### EXCERPTED PASSAGE
Northeast Securities estimates that about 100 companies will be listed on the STAR Market by the end of this year, with total financing of 100 billion yuan ($14.4 billion).
As the market will have the right to say whether a listing will proceed under the registration system, securities firms will shoulder more responsibility in terms of research, compliance, and risk management.
That will see the Chinese securities industry give greater emphasis to brokerages' investment bank competence, according to Cai Yong, chairman of Guoyuan Securities.
"Securities firms' abilities in pricing, sales, evaluation and research are given more stress with the new board and the registration system," he said. "Their income will no longer be largely reliant on underwriting fees, but on other businesses such as private equity investment."
Cai said this meant the industry would become more polarized, with the good brokerages getting better and the bad ones getting worse. The leading companies "will breed new profit models", he said.

### STATED EXERCISE 1
Retype the passage on the STAR Market from "That will see" up to and including "of Guoyuan Securities.".
The text and the records have no connection to each other.

[Element and text location data]
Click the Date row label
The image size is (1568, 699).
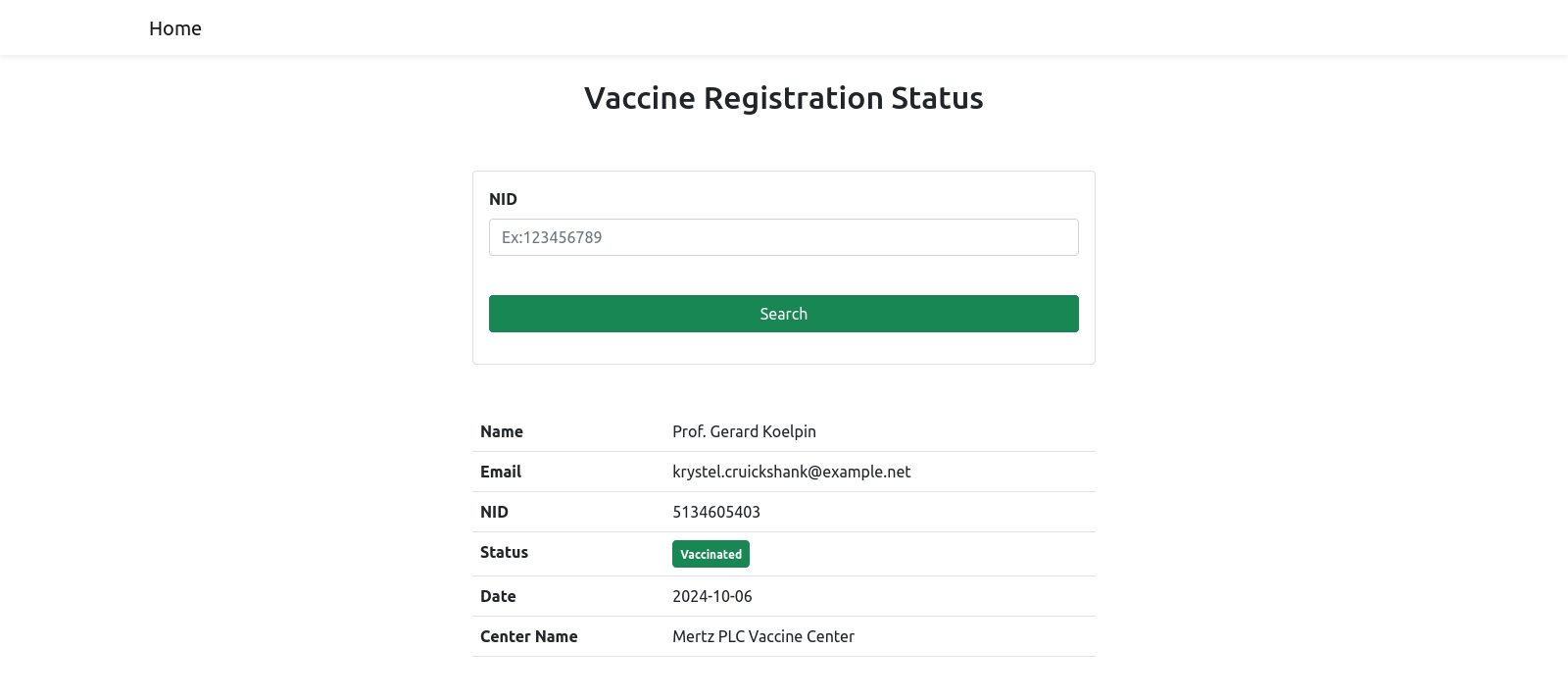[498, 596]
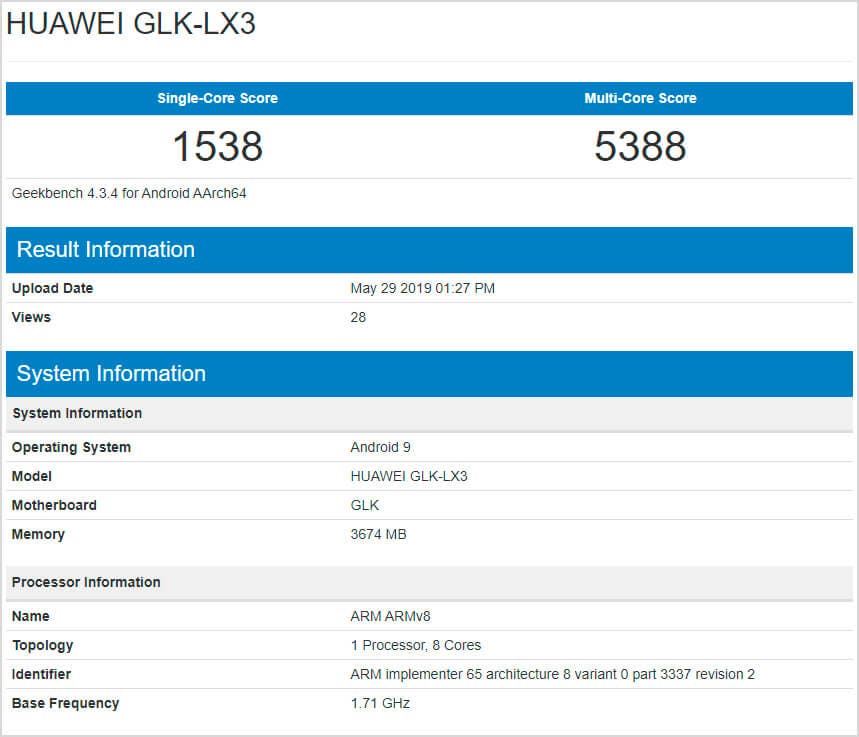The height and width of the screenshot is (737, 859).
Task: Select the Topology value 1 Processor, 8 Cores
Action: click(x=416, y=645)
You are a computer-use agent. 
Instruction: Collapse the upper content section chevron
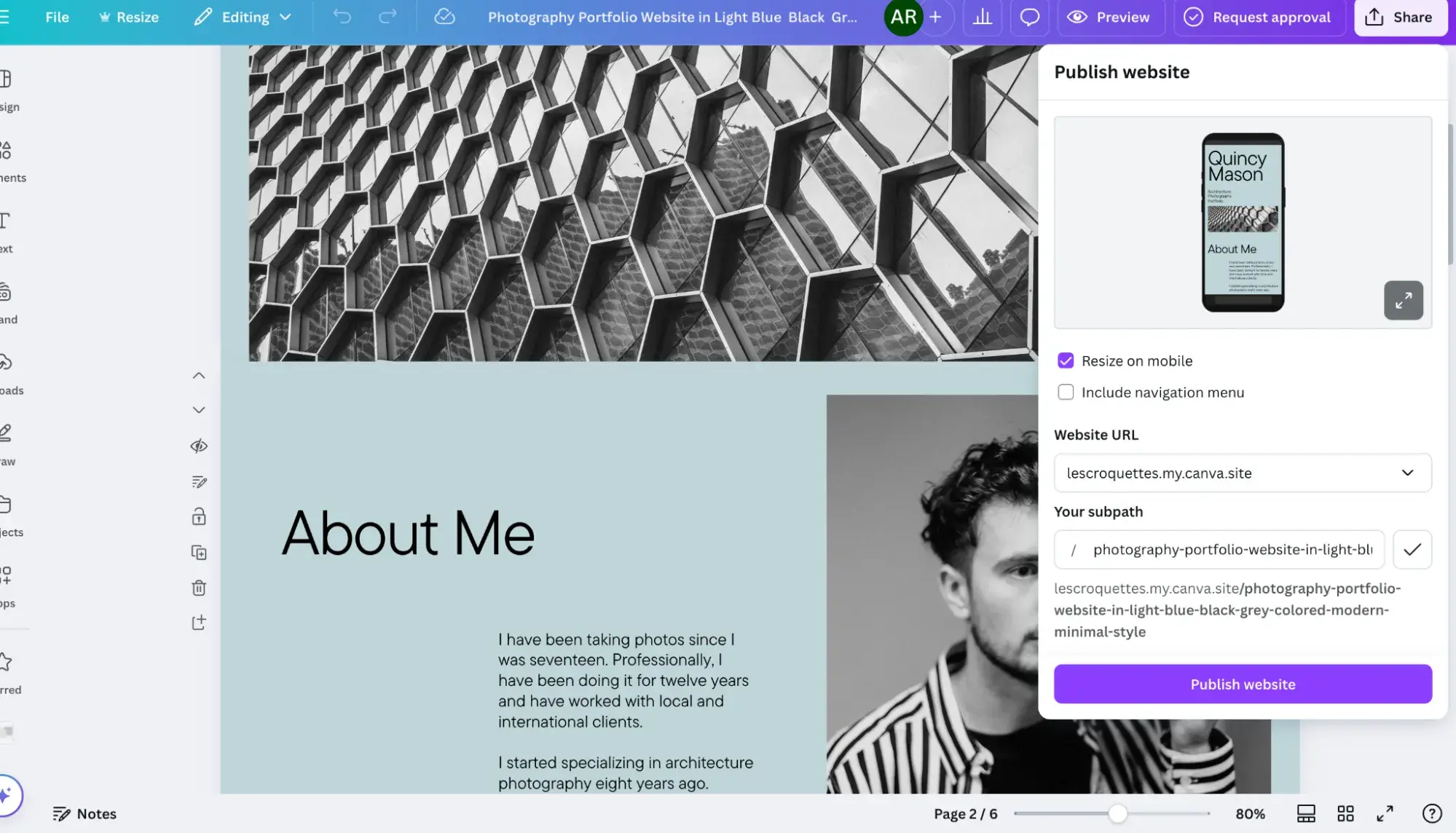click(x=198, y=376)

### STATED EXERCISE 2
Rewrite all of the records with "chevron" swapped for "arrow" and everything else left as it is. Omit the pictures from your answer.

### PROBLEM SOLUTION 1
That will see the Chinese securities industry give greater emphasis to brokerages' investment bank competence, according to Cai Yong, chairman of Guoyuan Securities.

### PROBLEM SOLUTION 2
Click the Date row label
The image size is (1568, 699).
[498, 596]
The height and width of the screenshot is (737, 859).
Task: Select the Topology value 1 Processor, 8 Cores
Action: click(x=416, y=645)
You are a computer-use agent. 
Instruction: Collapse the upper content section arrow
click(x=198, y=376)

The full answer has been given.